Scalia's ingenious Printz opinion admits as much and instead bases the decision on the structure of the Constitution. This structural argument affirms a robust notion of dual sovereignty between the states and the national government. In the end, Scalia even maintains that Congress lacked the power to enact the Brady Act under, of all things, the Necessary and Proper Clause–thus suggesting, for the first time in a "commandeering" case, a resurrection of the enumerated powers doctrine.

Commenting from the bench, Justice John Paul Stevens compared the Printz majority opinion to Brennan's jurisprudence of extra-textual "penumbras" and "emanations." In the sense in which Stevens intended the point, it is cheap polemics. Scalia's structural argument reflects the actual constitutional structure, not some fanciful emanation. In going beyond the text and the precedents, Scalia brings the law back to the actual Constitution.

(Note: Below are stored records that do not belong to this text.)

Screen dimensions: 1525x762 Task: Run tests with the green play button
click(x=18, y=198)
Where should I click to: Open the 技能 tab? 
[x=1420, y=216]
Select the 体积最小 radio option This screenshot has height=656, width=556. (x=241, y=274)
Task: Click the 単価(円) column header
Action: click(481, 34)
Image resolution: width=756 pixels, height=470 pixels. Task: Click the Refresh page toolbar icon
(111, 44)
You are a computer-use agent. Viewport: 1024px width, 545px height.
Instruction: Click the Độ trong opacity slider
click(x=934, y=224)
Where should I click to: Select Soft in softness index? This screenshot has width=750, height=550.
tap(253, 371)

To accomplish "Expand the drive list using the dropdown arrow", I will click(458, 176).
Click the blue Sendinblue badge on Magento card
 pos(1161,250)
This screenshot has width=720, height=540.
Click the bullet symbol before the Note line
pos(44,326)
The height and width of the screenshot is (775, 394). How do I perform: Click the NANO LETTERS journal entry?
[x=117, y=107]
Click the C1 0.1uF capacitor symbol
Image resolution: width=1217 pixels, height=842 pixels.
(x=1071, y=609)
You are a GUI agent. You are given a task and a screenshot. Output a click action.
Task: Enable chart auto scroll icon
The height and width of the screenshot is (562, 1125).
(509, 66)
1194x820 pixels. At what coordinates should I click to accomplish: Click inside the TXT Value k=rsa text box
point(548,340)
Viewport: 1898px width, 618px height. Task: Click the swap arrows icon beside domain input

In a different respect, however, the Printz opinion does have a Brennanesque flavor. Brennan routinely laced his opinions with sweeping statements that were unnecessary to decide the case at hand. His brethren either failed to notice these land mines or neglected to defuse them on the spot, since they seemed so far afield from the constitutional ground the Court was then treading. But the charges often exploded in a later case, when Brennan, who always thought two or three cases ahead of his colleagues, would cheerfully invoke his earlier, expansive dicta as well-settled law. Printz has the same quality. Its expansive pronouncements are not the holding of the case, but they open up broad opportunities for a reconstruction of constitutional principles. Open to question as a matter of precedent, the opinion is a masterpiece of judicial statesmanship.

"With five votes, you can do anything around here," Brennan once candidly summed up his "jurisprudence." Scalia has spent a good part of his career articulating a coherent theoretical response to a five-vote tyranny. This theory is bringing us a long way from the Living Constitution and back to the far more individualist, libertarian Constitution that we actually have–both on account of textualism's inherent attraction and because Scalia, like his arch-foe and fellow Catholic William Brennan, understands that great justices are like great popes: While they cannot be great without a coherent view of the world, they are in the end admired not for their theoretical contributions but for their statesmanship and their ability to bend institutions to their will. Antonin Scalia, like his pope, is well on his way to greatness.